#### Short problem
Copy out every one of the entries below word for word, without changing anything.

[Stored entries]
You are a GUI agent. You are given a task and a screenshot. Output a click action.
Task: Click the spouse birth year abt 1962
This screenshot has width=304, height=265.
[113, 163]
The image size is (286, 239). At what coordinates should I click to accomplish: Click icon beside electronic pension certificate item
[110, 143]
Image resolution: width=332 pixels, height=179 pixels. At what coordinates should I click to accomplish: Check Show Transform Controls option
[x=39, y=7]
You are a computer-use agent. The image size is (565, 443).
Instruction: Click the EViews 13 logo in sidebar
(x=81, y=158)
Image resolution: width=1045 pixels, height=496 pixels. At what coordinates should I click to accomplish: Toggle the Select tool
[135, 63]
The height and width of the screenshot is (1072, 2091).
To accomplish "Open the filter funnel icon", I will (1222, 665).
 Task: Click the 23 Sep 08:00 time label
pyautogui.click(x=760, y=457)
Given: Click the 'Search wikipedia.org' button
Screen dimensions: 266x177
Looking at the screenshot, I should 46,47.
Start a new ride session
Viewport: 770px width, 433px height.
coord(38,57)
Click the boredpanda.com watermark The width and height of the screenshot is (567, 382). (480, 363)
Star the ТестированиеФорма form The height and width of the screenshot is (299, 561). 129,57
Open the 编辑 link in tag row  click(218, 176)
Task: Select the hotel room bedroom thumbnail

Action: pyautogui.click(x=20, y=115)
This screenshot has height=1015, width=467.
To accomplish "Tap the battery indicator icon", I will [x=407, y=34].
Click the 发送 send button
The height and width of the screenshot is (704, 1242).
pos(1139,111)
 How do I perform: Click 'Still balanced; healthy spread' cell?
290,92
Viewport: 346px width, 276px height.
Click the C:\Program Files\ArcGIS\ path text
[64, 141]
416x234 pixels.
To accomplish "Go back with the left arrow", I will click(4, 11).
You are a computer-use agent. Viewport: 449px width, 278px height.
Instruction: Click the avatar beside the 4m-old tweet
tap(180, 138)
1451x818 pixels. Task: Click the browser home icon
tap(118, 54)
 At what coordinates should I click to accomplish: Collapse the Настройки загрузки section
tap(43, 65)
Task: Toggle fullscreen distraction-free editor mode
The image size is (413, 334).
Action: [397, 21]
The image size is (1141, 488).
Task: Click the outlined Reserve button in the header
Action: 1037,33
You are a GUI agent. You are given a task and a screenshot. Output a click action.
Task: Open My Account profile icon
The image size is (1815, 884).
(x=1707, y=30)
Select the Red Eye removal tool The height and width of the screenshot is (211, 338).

#### Response below
You are a GUI agent. You are given a task and a screenshot. Output a click action.
Task: Click the spouse birth year abt 1962
This screenshot has width=304, height=265.
[113, 163]
The image size is (286, 239). At what coordinates should I click to accomplish: Click icon beside electronic pension certificate item
[110, 143]
Image resolution: width=332 pixels, height=179 pixels. At what coordinates should I click to accomplish: Check Show Transform Controls option
[x=39, y=7]
You are a computer-use agent. The image size is (565, 443).
Instruction: Click the EViews 13 logo in sidebar
(x=81, y=158)
Image resolution: width=1045 pixels, height=496 pixels. At what coordinates should I click to accomplish: Toggle the Select tool
[135, 63]
The height and width of the screenshot is (1072, 2091).
To accomplish "Open the filter funnel icon", I will (1222, 665).
 Task: Click the 23 Sep 08:00 time label
pyautogui.click(x=760, y=457)
Given: Click the 'Search wikipedia.org' button
Screen dimensions: 266x177
Looking at the screenshot, I should 46,47.
Start a new ride session
Viewport: 770px width, 433px height.
coord(38,57)
Click the boredpanda.com watermark The width and height of the screenshot is (567, 382). (480, 363)
Star the ТестированиеФорма form The height and width of the screenshot is (299, 561). 129,57
Open the 编辑 link in tag row  click(218, 176)
Task: Select the hotel room bedroom thumbnail

Action: pyautogui.click(x=20, y=115)
This screenshot has height=1015, width=467.
To accomplish "Tap the battery indicator icon", I will [x=407, y=34].
Click the 发送 send button
The height and width of the screenshot is (704, 1242).
pos(1139,111)
 How do I perform: Click 'Still balanced; healthy spread' cell?
290,92
Viewport: 346px width, 276px height.
Click the C:\Program Files\ArcGIS\ path text
[64, 141]
416x234 pixels.
To accomplish "Go back with the left arrow", I will click(4, 11).
You are a computer-use agent. Viewport: 449px width, 278px height.
Instruction: Click the avatar beside the 4m-old tweet
tap(180, 138)
1451x818 pixels. Task: Click the browser home icon
tap(118, 54)
 At what coordinates should I click to accomplish: Collapse the Настройки загрузки section
tap(43, 65)
Task: Toggle fullscreen distraction-free editor mode
The image size is (413, 334).
Action: [397, 21]
The image size is (1141, 488).
Task: Click the outlined Reserve button in the header
Action: 1037,33
You are a GUI agent. You are given a task and a screenshot. Output a click action.
Task: Open My Account profile icon
The image size is (1815, 884).
(x=1707, y=30)
Select the Red Eye removal tool The height and width of the screenshot is (211, 338).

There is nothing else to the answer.